So I am reading (or at least trying to get there) about spectral theory and the diagonalization problem.
To begin one considers how linear maps on finite dim spaces compare and relate. I am reading that of linear maps $T_i: V \to W $, they can be compared via
$$T_2U_2 = U_1T_1$$ for some invertible map $U_1: V \to W$ and $U_2: W \to V.$ This formulation suggests a square commutative diagram. IN other words, linear maps differed by an invertible map leads to the study of diagoalization.

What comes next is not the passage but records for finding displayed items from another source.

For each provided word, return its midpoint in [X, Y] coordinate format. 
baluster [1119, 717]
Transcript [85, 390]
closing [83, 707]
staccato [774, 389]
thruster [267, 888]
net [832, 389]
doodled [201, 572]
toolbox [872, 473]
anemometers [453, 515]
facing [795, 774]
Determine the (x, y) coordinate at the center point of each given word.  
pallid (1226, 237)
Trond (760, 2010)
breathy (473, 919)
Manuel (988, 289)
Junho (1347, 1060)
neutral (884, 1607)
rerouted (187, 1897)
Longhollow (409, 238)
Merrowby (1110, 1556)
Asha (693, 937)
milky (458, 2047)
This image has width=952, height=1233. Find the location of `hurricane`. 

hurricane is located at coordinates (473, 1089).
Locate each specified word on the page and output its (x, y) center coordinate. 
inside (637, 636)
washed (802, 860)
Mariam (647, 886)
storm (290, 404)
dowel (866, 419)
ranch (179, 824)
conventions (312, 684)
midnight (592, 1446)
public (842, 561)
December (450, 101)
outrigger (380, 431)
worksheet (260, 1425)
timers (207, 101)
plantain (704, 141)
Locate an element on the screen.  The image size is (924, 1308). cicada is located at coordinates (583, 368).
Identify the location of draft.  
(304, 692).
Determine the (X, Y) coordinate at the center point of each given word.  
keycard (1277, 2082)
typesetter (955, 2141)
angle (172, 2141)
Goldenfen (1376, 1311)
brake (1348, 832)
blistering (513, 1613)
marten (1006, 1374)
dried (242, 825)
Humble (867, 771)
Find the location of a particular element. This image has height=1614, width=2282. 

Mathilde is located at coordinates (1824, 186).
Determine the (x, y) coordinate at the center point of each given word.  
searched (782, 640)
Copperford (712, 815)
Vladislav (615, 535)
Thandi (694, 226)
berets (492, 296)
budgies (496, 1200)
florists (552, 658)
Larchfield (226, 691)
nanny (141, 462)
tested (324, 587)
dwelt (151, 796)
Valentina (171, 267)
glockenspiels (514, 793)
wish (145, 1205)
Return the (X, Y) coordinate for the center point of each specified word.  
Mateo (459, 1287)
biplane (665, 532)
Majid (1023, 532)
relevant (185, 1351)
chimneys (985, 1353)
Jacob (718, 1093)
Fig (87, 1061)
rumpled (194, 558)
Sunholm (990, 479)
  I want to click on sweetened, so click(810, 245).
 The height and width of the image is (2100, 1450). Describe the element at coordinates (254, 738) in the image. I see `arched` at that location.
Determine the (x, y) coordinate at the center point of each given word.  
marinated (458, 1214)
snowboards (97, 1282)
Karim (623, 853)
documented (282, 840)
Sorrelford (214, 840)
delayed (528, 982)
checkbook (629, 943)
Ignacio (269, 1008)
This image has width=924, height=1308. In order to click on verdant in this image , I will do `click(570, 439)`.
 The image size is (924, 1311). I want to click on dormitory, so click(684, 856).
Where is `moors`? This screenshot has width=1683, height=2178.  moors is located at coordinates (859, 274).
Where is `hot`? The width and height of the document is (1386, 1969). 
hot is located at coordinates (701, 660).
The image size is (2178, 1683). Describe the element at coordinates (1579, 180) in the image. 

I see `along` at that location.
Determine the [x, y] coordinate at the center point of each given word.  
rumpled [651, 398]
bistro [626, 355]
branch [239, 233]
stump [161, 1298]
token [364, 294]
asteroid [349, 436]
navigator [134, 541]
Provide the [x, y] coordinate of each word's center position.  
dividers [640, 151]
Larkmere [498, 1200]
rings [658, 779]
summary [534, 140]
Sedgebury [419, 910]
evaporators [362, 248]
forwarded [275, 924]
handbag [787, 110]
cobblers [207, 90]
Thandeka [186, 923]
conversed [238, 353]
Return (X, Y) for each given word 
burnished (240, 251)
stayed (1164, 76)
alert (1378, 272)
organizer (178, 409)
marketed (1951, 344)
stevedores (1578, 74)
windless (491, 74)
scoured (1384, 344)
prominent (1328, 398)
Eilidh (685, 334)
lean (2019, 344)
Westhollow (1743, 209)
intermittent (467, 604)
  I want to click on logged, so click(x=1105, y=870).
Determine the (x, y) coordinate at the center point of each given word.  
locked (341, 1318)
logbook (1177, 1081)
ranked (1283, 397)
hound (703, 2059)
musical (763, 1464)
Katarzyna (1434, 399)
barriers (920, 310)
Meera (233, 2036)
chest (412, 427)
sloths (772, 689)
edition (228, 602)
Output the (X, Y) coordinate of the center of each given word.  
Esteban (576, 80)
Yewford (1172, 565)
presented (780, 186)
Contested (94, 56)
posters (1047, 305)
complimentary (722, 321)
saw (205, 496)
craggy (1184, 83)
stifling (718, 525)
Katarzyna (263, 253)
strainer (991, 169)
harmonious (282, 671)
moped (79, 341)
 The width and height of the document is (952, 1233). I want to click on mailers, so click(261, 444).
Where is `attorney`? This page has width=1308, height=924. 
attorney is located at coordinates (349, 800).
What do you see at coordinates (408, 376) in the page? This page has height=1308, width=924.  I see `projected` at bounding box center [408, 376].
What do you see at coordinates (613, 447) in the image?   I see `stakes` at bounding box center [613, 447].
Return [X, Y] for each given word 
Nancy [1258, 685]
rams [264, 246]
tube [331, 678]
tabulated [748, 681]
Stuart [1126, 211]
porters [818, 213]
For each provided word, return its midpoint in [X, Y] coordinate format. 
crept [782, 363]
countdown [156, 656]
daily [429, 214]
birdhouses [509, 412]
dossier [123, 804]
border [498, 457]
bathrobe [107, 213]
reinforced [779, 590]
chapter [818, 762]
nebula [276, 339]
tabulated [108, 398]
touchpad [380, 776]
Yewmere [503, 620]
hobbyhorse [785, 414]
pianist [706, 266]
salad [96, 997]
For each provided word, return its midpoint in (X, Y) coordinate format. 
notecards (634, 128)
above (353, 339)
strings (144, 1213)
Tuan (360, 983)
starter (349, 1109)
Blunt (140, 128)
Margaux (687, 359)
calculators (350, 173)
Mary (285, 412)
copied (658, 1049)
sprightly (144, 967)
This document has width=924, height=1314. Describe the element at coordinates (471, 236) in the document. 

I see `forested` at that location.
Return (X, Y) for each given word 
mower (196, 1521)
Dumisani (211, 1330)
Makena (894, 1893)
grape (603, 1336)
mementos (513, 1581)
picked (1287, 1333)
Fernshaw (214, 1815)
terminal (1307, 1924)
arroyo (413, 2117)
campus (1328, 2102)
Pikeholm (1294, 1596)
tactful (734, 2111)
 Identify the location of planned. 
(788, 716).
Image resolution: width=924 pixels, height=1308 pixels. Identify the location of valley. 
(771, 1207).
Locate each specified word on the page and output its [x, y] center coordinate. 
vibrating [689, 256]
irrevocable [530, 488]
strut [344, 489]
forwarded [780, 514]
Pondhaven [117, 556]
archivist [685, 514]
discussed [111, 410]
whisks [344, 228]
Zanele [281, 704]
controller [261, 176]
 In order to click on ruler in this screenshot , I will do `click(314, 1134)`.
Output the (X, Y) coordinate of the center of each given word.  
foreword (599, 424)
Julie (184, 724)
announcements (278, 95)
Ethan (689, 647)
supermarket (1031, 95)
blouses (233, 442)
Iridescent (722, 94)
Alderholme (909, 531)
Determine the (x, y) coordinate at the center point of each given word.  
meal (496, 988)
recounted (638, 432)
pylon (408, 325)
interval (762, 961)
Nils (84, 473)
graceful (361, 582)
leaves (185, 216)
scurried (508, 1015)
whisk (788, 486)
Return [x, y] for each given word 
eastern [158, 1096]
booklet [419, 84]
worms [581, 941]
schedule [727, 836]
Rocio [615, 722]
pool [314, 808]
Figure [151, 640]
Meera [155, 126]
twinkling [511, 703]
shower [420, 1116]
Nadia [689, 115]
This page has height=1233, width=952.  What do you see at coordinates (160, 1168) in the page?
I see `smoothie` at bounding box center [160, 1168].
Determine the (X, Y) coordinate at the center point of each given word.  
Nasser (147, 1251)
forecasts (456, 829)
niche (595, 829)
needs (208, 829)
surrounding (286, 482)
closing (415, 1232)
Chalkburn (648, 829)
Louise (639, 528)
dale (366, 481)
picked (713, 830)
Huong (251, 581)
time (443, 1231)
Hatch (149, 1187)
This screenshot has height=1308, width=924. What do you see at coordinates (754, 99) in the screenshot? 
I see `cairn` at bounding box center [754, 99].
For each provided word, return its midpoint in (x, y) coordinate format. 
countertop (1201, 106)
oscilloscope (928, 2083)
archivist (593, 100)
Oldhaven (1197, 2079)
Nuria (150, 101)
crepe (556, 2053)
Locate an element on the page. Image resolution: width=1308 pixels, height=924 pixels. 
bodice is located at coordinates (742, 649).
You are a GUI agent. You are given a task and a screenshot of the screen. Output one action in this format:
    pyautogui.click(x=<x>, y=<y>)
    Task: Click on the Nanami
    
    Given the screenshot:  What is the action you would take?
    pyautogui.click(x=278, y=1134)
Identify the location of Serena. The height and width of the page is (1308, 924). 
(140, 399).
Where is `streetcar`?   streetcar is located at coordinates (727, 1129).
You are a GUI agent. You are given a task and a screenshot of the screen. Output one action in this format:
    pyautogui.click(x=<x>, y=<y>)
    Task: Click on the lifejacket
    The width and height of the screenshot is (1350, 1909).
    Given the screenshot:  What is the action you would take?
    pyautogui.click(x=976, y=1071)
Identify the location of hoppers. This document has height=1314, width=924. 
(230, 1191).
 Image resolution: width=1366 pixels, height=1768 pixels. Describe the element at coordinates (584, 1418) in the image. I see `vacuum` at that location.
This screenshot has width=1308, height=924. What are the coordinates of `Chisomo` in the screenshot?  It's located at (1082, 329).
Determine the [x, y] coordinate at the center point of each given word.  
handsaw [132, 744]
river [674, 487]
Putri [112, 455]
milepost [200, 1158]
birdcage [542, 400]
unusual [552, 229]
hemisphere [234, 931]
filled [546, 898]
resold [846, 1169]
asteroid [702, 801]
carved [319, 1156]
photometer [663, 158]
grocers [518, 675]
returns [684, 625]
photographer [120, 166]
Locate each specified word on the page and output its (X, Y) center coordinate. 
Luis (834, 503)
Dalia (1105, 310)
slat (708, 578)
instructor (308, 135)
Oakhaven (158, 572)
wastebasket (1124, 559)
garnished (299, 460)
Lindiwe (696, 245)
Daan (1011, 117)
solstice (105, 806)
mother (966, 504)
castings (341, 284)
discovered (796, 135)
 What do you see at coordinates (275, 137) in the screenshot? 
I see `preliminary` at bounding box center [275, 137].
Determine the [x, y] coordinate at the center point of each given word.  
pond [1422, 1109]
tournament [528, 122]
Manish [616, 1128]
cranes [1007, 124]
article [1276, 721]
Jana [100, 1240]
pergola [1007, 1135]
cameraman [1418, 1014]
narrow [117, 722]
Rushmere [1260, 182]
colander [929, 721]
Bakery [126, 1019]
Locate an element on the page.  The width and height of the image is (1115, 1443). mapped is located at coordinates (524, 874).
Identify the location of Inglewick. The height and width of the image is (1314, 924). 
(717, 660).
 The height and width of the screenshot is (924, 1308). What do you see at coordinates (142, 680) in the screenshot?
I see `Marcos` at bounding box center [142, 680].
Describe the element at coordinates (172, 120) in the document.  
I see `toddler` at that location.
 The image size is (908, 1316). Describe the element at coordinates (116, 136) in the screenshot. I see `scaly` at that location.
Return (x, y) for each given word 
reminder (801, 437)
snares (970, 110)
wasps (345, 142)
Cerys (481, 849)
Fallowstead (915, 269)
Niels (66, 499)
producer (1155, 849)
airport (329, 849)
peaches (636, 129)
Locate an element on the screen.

Now my question is, why can't the relation be $T_1 = T_2 U_1$? And to get back $T_1$ we take the inverse of $U_1$.
Consider $T_1,T_2:\mathbb R^2\to\mathbb R^2$ defined by \begin{align} T_1(x,y) &= (x,0)\\ T_2(x,y) &= (0,y), \end{align} with $x$ and $y$ nonzero. An invertible map $U_1:\mathbb R^2\to\mathbb R^2$ is of the form $$U_1(x,y) = (ax+by, cx+dy), $$ with $ad-bc\ne0$. So for $(x,y)\in\mathbb R^2$ we have $$T_2U_1(x,y) = T_2(ax+by,cx+dy) = (0, cx+dy), $$ which shows that $T_2U_1\ne T_1$.